• [Stored items]:

= Beginning of Section =

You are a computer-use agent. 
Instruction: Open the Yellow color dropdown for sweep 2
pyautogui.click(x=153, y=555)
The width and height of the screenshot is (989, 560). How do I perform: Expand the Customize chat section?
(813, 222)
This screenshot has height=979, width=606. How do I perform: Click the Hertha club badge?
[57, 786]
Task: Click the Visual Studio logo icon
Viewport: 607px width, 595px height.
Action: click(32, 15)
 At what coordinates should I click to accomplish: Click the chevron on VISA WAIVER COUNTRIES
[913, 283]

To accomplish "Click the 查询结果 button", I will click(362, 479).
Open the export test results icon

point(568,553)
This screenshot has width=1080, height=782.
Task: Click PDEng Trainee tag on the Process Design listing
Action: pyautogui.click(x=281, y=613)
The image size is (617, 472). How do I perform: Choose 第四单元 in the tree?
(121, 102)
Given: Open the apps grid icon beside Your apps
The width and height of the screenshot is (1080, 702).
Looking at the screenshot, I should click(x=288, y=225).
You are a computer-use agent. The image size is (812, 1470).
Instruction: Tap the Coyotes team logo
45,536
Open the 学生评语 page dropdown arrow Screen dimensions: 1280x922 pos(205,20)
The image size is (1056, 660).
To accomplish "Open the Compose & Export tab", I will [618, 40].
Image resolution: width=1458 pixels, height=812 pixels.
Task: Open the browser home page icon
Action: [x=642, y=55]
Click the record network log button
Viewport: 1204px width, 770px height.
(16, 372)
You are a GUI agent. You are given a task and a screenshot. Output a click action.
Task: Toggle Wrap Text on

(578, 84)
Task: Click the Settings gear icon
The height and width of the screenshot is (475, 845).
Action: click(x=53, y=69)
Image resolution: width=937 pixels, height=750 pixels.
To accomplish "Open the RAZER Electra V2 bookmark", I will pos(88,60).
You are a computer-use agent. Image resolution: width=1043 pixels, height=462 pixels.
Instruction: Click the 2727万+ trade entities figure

= End of Section =

• [TASK TO COMPLETE]: Taking the records above, retype every line from the one with "Open the 学生评语" down to the one with "You are a GUI", exactly and with nothing else.

• [COMPLETED EXERCISE]:
Open the 学生评语 page dropdown arrow Screen dimensions: 1280x922 pos(205,20)
The image size is (1056, 660).
To accomplish "Open the Compose & Export tab", I will [618, 40].
Image resolution: width=1458 pixels, height=812 pixels.
Task: Open the browser home page icon
Action: [x=642, y=55]
Click the record network log button
Viewport: 1204px width, 770px height.
(16, 372)
You are a GUI agent. You are given a task and a screenshot. Output a click action.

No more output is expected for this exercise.